Developing “radical fierce allies” will be another key priority for the center, she continues. “Men need to come to the table in terms of being ambassadors, but so, too, do women,” McElhaney stresses. “As a white woman, I am earning 80.5 cents on the dollar compared to my male counterpoints, but if I were an African-American woman, that would be 60 cents.” The center will host strategically curated salons to talk about all of these issues, drawing together women of all races, classes, and gender identities to talk about how all women need to be better allies for one another.
CGEL’s Time Is Now
Dean Lyons notes that center’s launch is well timed. “The majority of CEOs include gender equity among their Top 10 priorities, yet boardrooms and C-suites are not changing quickly enough,” he on the Haas website. “While the commitment to diversity and an inclusive work environment is there, too few have a handle on solutions.
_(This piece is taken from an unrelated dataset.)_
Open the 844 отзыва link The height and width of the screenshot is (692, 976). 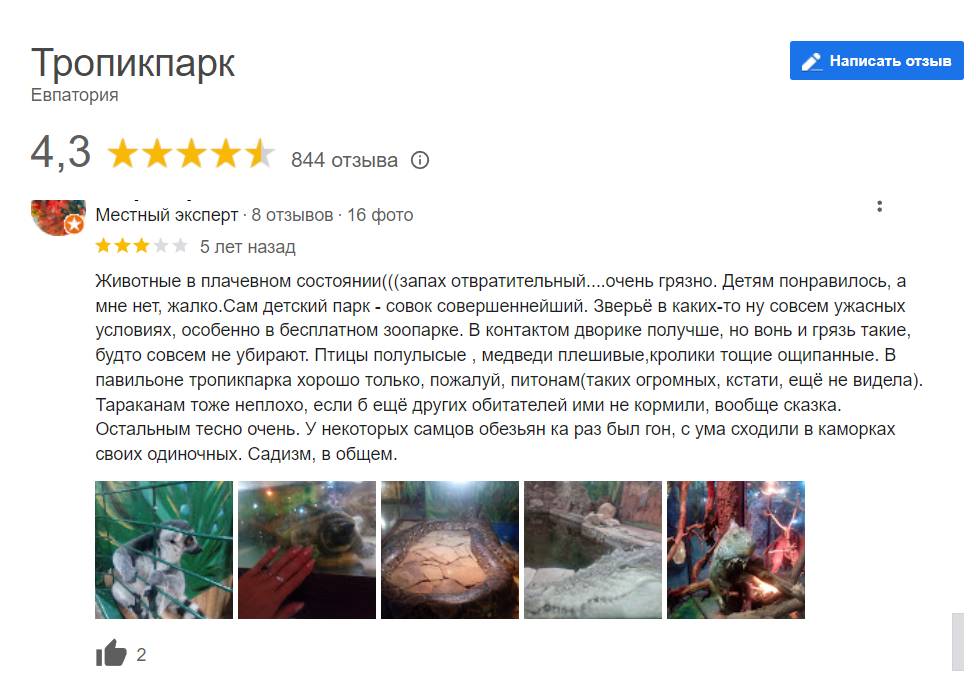(x=344, y=160)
Our new center will work toward immediate change in these areas and pave the way for future generations.”
McElhaney agrees. “We have a ton of traction, and the appetite is so high for this,” she says. But not only are they hitting it at the right time, but also at the right place, which is Haas. “We have just the right mix of ingredients that other schools can’t claim,” she says. “While other schools are focusing more on diversity or counting the heads, we are focused comprehensively on inclusion in our classrooms—through our cases, our choice of course speakers, our faculty teaching methodology, and our student culture.”
CGEL’s launch will help ensure that Haas students hear about gender, equity, and leadership in every class. “This is a new center that puts on the map that this is something we care about,” she says. “We graduate 100 leaders every year—and going forward we are going to graduate 100 diversity fluent leaders. I think we are uniquely positioned to become a talisman of all things equity.”